I can take a hint. She’s avoiding me.
“Mr. Bellamy?” Max’s inquiry pulls me back to this room, where I have completely lost track of our conversation.
I sit up, trying desperately to remember where we were and what we were talking about. For the life of me, I can’t remember.
“I’m sorry. What were we discussing again?” I ask, embarrassed.
It’s completely unprofessional of me to be this out of sorts during an interview. I’ve never been this discombobulated, and it would have to happen with my star character. I’ve got to salvage this somehow.
He examines me and must see that this situation will probably not get any better. For that, he is an intelligent man because I can guarantee that it’s most likely going to go straight down the fucking hill from here.
“Oliver. I understand you’ve had a bit of a rough go of it since you’ve been here in America.” He waves to the bruises, still coloring my forehead and cheek. “I think maybe we should do this by phone in a few weeks. Once you’re back home and settled.”
I sigh heavily. He’s right. This is officially the worst interview I’ve ever participated in.
“Thank you. And yes, it’s also not helping that I don’t have my notes in front of me. My apologies for making you go through whatever you did to be here.”
He gets out of his chair and shakes my hand. “It’s not a problem. I have your direct number now and Darcie’s, so I will call in a few weeks.”
Once he’s out of the office, I drop my face in my hands. This also isn’t the first interview I’ve fucked up this week because I’ve been too distracted with Bianca. I can’t help but fixate on her when she’s only a few yards away, or if she’s outside in the sunshine by the car and unaware of my watching. I lose myself in her.
And I only have a few days left with her?
I’m fucked. I’m completely, without a doubt, indubitably, entirely fucked.
Chapter Twenty-Six
BIANCA
ORDINARY
We’re counting days and hours now. Not weeks. In two days, Oliver will be gone. Just gone. Not gone for a little while, or even a long while, just…gone. My eyes sting with tears every time I think of it. We’ve drifted so far apart this past week. Well, that’s not entirely true. We’ve drifted apart since the boat incident. I don’t think we ever recovered fully from that, or that we ever will.
Honestly, how could we come back from something like that? I think it’s probably impossible, even though nobody was to blame. That might be the problem. If there were someone to blame, we could have closure of some sort, but this just feels open-ended and unresolved.
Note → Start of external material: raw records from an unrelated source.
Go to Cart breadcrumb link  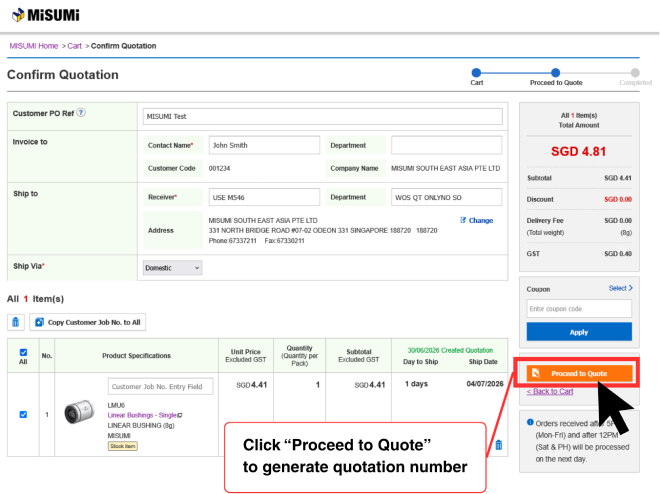tap(75, 46)
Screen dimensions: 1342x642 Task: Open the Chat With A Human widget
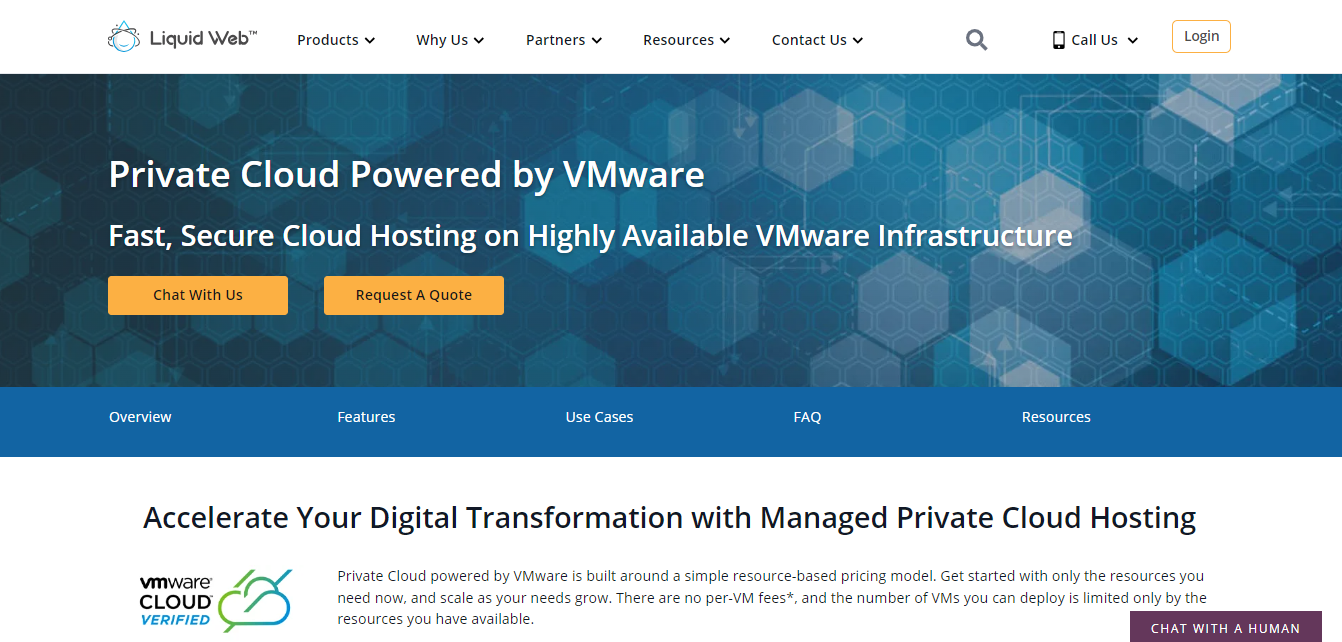pos(1224,627)
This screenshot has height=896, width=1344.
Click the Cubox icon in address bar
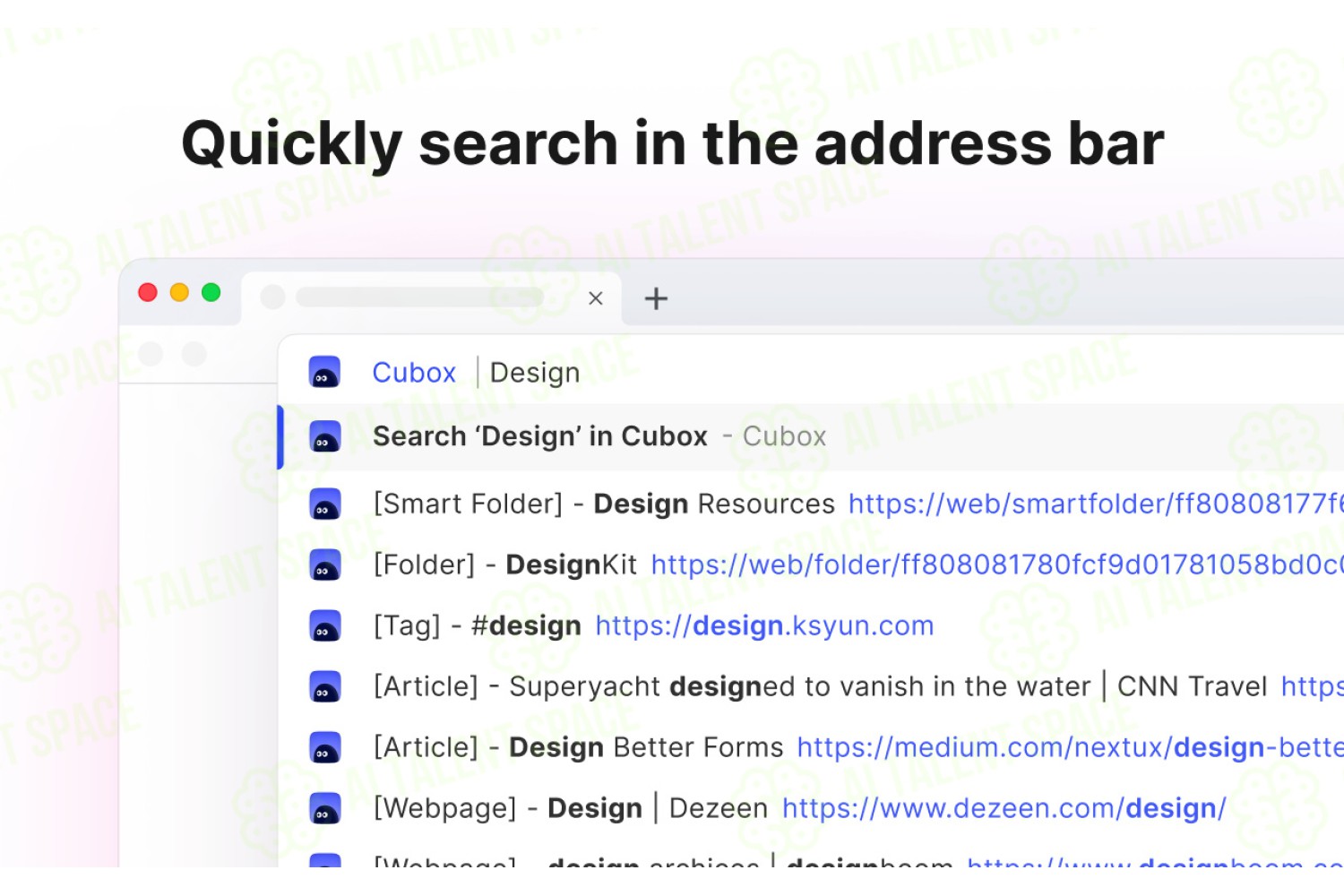coord(324,372)
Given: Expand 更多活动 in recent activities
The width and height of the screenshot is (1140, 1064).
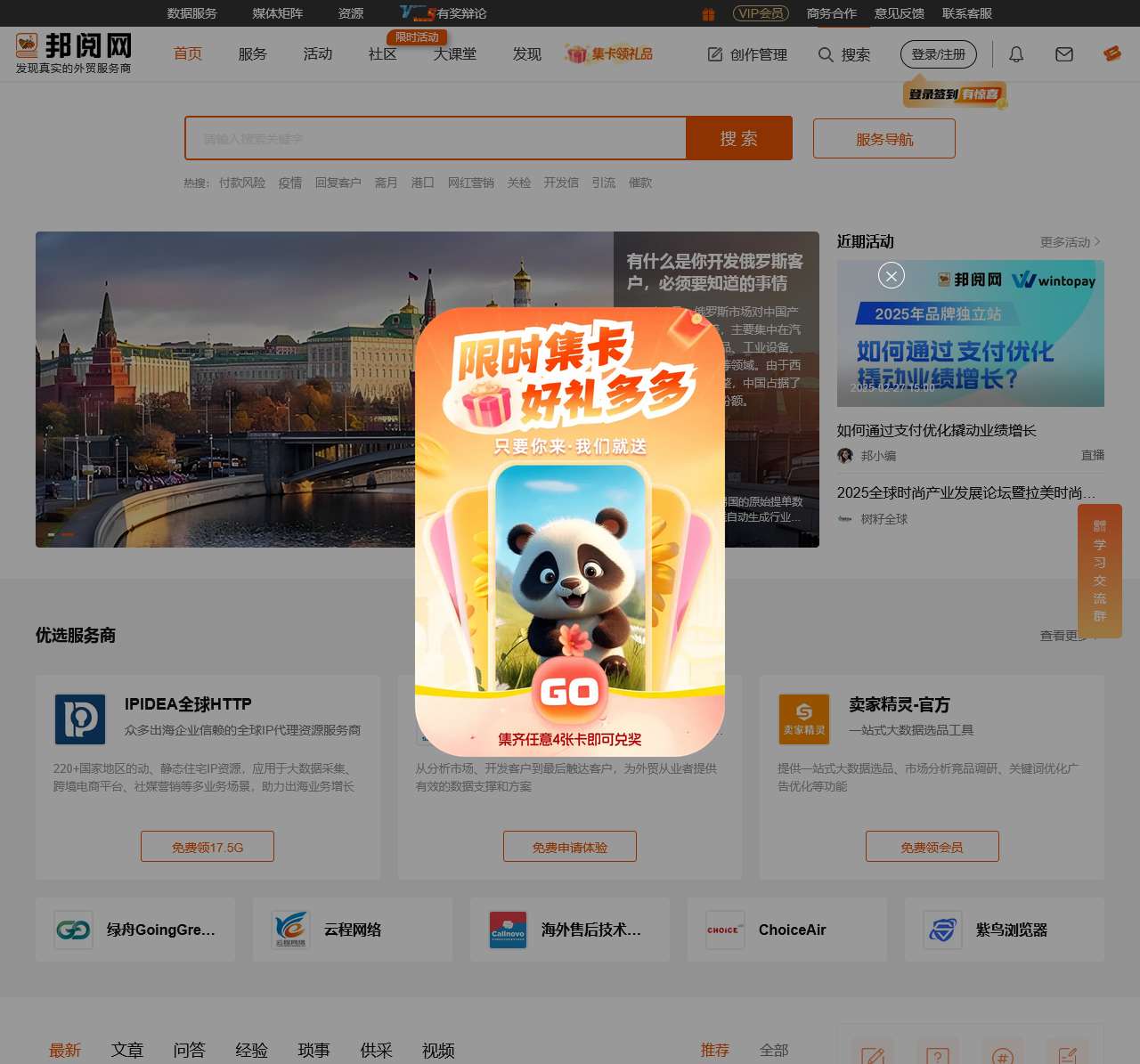Looking at the screenshot, I should 1067,241.
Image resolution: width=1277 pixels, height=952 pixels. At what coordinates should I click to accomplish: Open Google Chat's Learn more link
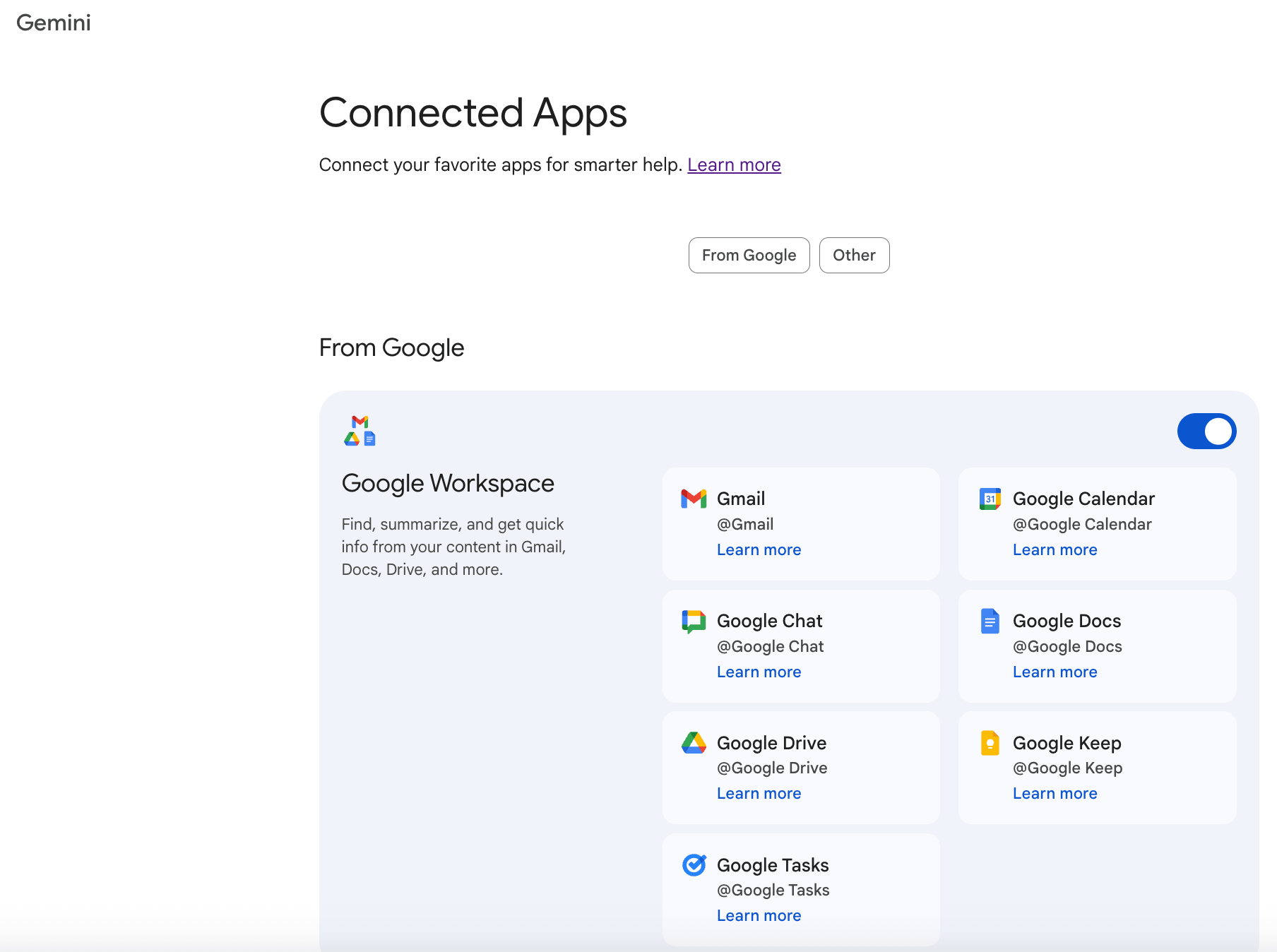[x=759, y=672]
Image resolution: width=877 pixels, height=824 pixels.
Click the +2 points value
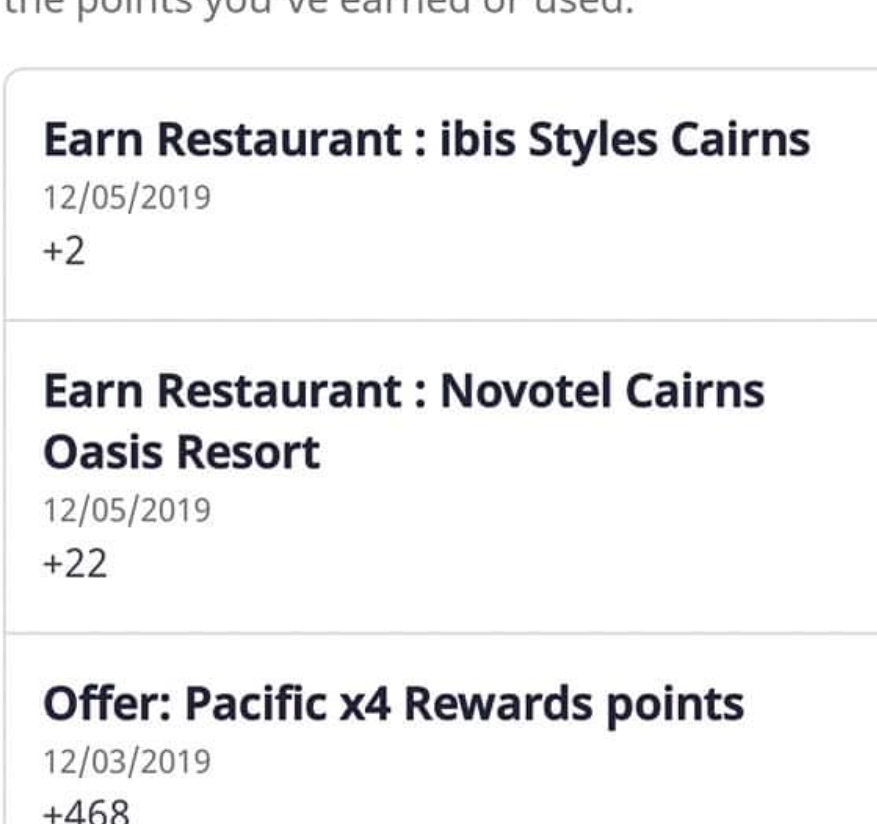pyautogui.click(x=64, y=251)
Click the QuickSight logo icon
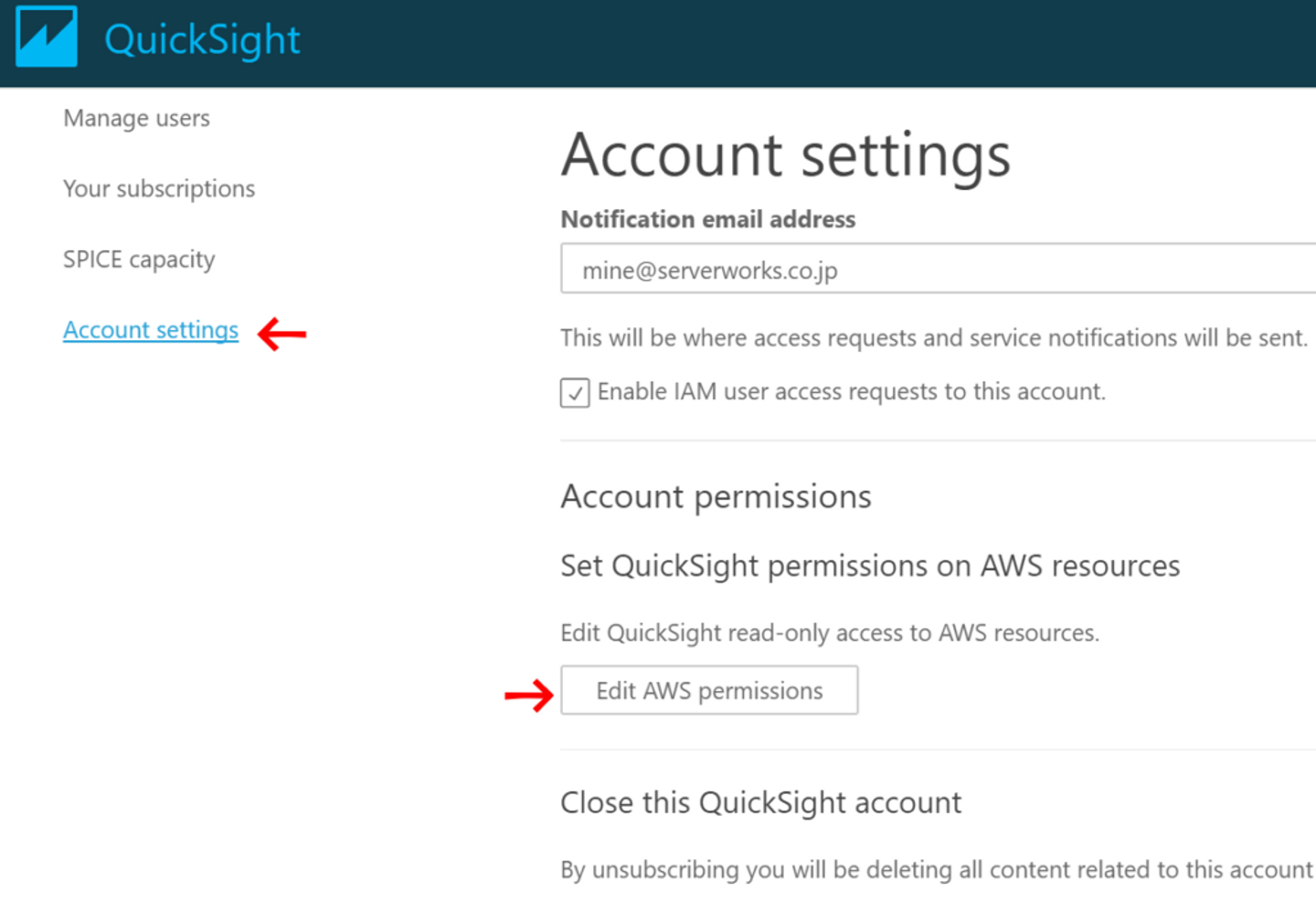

Oliver has said his goodbyes to everyone else since he’ll be leaving straight from our trip to the Grand Canyon. He switched his ticket to fly out of Flagstaff instead of Las Vegas as originally planned. Poor little Ava was beside herself, saying goodbye, and I had a tough time watching. She kept asking for a set time that he would be back, for a specified time he would be gone, for a promise that he would return someday, any day.
All Oliver could say, or would say, is, “We’ll see.”
That wasn’t good enough for her.
I can relate, and my heart broke for her as she tried to wrap her head around the inconceivable notion of possibly never seeing someone again. It can be hard to accept. I couldn’t tell if Oliver was as affected by her sorrow as I was. He hasn’t talked about it. He had on his aviators at the time and has been quiet all week, so the continued silence wasn’t new.
Now it’s Friday, the first day of our road trip, and as I pull up to the hotel to pick him up, he’s ready to go. I automatically get out of the car to load his bags into the back of the SUV I brought, but he does it himself. A clear contrast to when he first arrived. I give him a tentative smile as I remember his first day here, but only receive a brief twitch of his lips in response.
If we don’t talk, this could be a very long weekend.
About an hour into our four-and-a-half-hour drive, I can’t take any more of the awkward silence between us. This has been building up all week, and I need to address it before we get to where we’re staying. If I don’t, I will explode into a million angry pieces.
“Oliver, we need to talk.” I’m trying to work up my courage to talk openly with him about our relationship. I’m not usually so tentative about my feelings, but this is so delicate and fragile that I don’t want to ruin anything.
“The most dreaded four words in the English language,” he mutters, flashing a smirk at me. When I don’t comment, he adds, “What would you like to talk about?”
“Us,” I say plainly, and glance over at him to see if he reacts. He doesn’t. In fact, he doesn’t say anything but just kind of nods his head as if he expected this. “Things have been weird between us all week, and I just want to know where your head is at when it comes to us.” I shrug a shoulder as if it’s no big deal, and I don’t know why. I do not mean to be nonchalant about this at all. This is important to me.
I can feel him study me as I drive, and I will myself to not flinch under his gaze. Whatever is going to happen, I need to be strong. I can’t be a weeping willow every time things don’t go my way. This is different and on a much grander scale than anything else in my life. But I tell myself that my reaction should be no different.
He doesn’t answer for a long time, and I start to worry that he’s not going to. I dare to glance at him again, and he’s staring out the window. His face and body language are unreadable. I feel so disconnected from him lately. It just feels wrong, somehow.